Same Image Locator

A CLI tool for staging and reviewing duplicate or near-duplicate image files. It can scan by exact SHA-256 as well as perceptual hashes (aHash and pHash), move candidate sets into numbered decision folders, and serve a local Flask UI so you can pick which copies to keep before the script copies them back to their originals and cleans up.

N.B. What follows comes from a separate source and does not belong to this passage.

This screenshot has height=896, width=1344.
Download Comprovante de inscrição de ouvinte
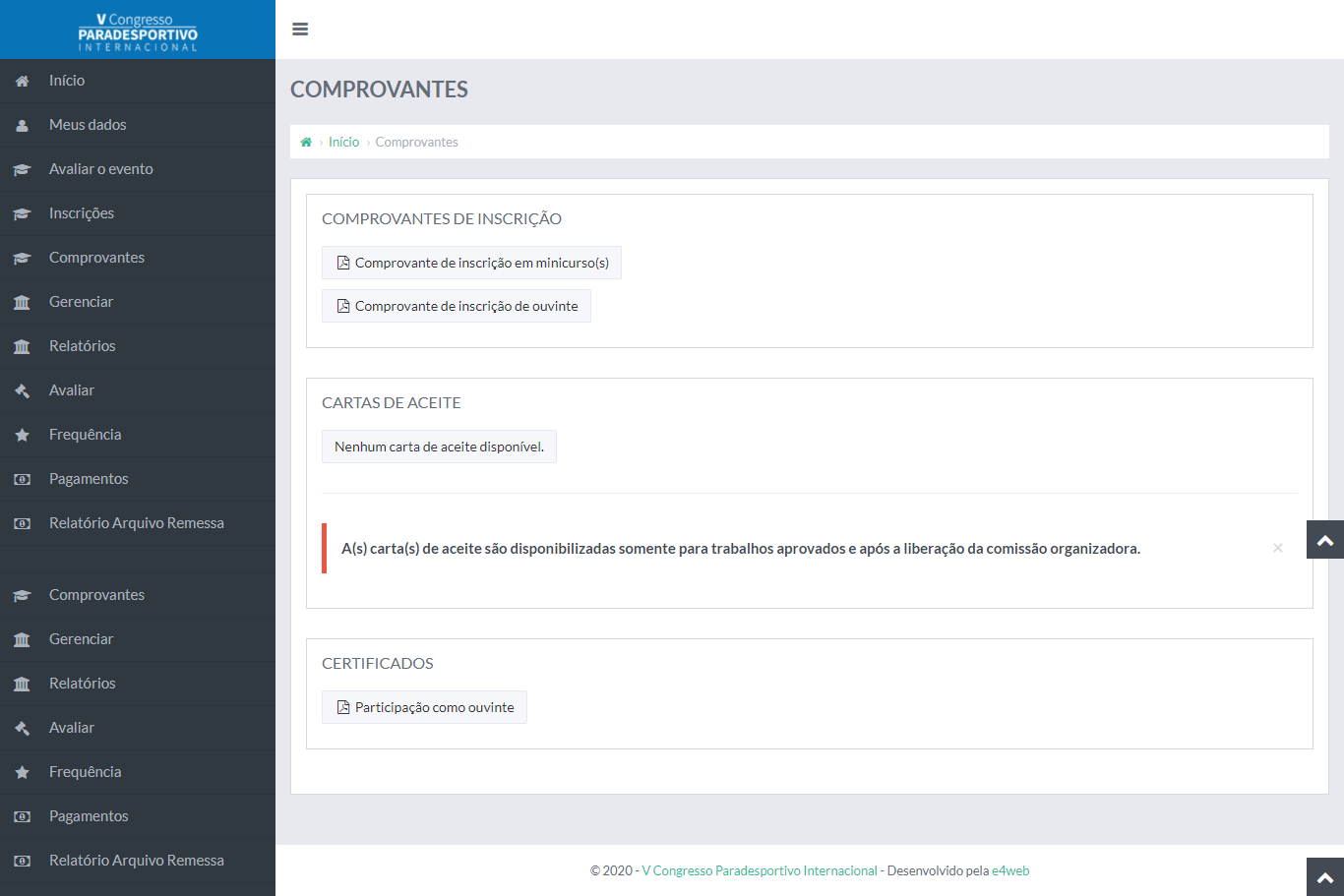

Recommended that you save a copy of your files before use as to not accidentally loose any files!

Project structure

find_dupe_images.py . orchestrates the scan, staging, review loop, and cleanup. It uses modules.ui_console.UISplit to show Rich-powered logs while the Flask server is running and can build groups with SHA-256, aHash, or pHash.
modules/web_review.py . hosts the /api endpoints, maintains per-group state, exposes global folder preferences, and launches the browser-based review grid.
modules/ui_console.py . keeps a split-pane terminal layout so Flask logs and the main script progress can be observed at once.
_manifest.tsv files (one per duplicate group) map every staged file back to its original path. _group_meta.json records the detection mode/threshold used for that group so resumed runs stay consistent.

Requirements

Python 3.13+
Install dependencies with:
- pip install -r requirements.txt
- pip install flask pillow python-dotenv rich numpy
- uv sync

How it works

find_dupe_images.py scans the provided root directory (image extensions in IMG_EXTS, unless --include-all is supplied).
Depending on --mode:
- exact: files are bucketed by size first, then hashed with SHA-256 to find byte-for-byte duplicates.
- ahash / phash: each image is reduced to a 64-bit perceptual fingerprint; groups are formed greedily by Hamming distance, using --threshold as the cutoff for "looks similar enough."
Each candidate set is moved atomically into a decision folder (_DECISION_DUPES by default) and annotated with _manifest.tsv plus _group_meta.json.
A Flask server from modules.web_review serves the grouped files and remembers what you selected via _review_state.json.
After you pick which files to keep from each group in the browser, the script copies the kept files back (with collision-safe names) and deletes the rest, cleaning up the decision folder afterward.

Usage

python find_dupe_images.py /path/to/photos

Common options

--decision-folder PATH - where staged duplicate folders live (default _DECISION_DUPES).
--mode {exact,ahash,phash} - pick byte-for-byte (exact) or perceptual matching (ahash or phash).
--threshold N - Hamming distance cutoff for perceptual modes (0-64). Lower = stricter. Ignored for exact mode.
--include-all - include every regular file instead of just common image extensions.
--dry-run - stage groups and log actions without moving files or starting the review UI.
--host / --port - control where Flask listens (127.0.0.1 and 5173 by default).
--no-open - skip opening the browser automatically if you prefer to navigate to the UI yourself.

How to use

Run the script pointing at a directory tree. If you want to test without touching files, add --dry-run.
When groups are found, the script will either resume an existing _DECISION_DUPES folder or stage new groups. Keep an eye on the terminal logging pane for progress messages.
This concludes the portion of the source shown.